While only about 3% of patients develop a dry socket after having their wisdom teeth removed, it’s still an uncomfortable and painful issue that’s worth avoiding. Here are the causes, risks, and treatments for wisdom teeth dry sockets. 

Wisdom Teeth Dry Socket

The “socket” is the hole in the bone left after a tooth is extracted. Typically, when you get your wisdom teeth pulled, a blood clot forms in the socket where the pulled tooth used to be. This blood clot serves as a protective covering to the bone and nerves located in the socket.
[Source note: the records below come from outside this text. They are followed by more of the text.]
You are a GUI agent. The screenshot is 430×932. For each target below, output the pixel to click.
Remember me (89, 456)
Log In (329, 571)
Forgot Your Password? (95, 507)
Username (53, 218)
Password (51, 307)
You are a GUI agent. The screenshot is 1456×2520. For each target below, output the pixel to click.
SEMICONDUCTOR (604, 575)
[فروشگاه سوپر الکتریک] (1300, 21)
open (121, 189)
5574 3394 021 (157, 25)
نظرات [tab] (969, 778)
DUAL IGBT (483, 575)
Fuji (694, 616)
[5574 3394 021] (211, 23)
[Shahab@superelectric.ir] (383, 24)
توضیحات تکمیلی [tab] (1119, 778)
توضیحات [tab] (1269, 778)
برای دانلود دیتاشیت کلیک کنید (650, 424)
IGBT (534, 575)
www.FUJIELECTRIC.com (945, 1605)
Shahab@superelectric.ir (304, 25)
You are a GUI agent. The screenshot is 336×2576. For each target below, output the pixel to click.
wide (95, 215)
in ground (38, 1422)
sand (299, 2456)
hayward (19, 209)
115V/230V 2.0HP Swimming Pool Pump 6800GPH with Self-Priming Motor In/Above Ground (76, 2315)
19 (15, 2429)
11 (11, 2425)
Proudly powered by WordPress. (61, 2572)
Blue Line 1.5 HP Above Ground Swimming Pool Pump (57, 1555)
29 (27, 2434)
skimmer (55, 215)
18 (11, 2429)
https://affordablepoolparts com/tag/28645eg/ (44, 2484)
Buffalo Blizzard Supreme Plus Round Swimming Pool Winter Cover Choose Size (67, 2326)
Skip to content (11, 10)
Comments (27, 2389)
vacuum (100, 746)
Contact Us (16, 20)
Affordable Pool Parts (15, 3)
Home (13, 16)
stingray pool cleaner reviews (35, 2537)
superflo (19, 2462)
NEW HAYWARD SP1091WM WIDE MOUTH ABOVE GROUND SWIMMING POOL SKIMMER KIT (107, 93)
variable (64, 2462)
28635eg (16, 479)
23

In some cases, the protective blood clot can dissolve or dislodge shortly after the extraction. When this happens, the bone and nerve in the socket are exposed to air, food, beverages and more which can cause increased sensitivity. A dissolved or dislodged blood clot may also lead to an infection that can last up to a week.

What to Avoid

If you want to lessen your chances of a dry socket, avoid these substances/activities:

  • Tobacco
  • Hard to eat foods like popcorn or nuts
  • Hot foods
  • Straws
  • Chewing gum
  • Carbonated drinks
  • Alcohol

Risks

The most common cause of dry sockets is wisdom teeth removal. You’re more likely to suffer from a wisdom teeth dry socket if you fail to follow the correct aftercare instructions given to you by your doctor. If your extraction caused significant trauma, you should be extra careful and aware of a dry socket forming. You should refrain from movements like spitting, smoking and drinking through a straw post-procedure. 

If you’re on any medications, check with your dentist before your wisdom teeth extraction. Medications, even birth control, can interfere with how the blood clot forms. If you have a tooth or gum infection around the extraction site, you may be at greater risk of having a wisdom teeth dry socket. 

Wisdom Teeth Dry Socket: Treatments

At home, you can find relief through pain medications like aspirin or ibuprofen. However, you should inform your doctor and keep them in the loop. Sometimes, it’s necessary to see your dentist for a cleaning. Your doctor will clean the socket (do not attempt to clean the affected socket at home), remove debris from the area, and cover the socket with a medicated dressing. 

If you feel you may have a dry socket, an infection, or any other complications after your extraction, please stay safe by contacting your doctor.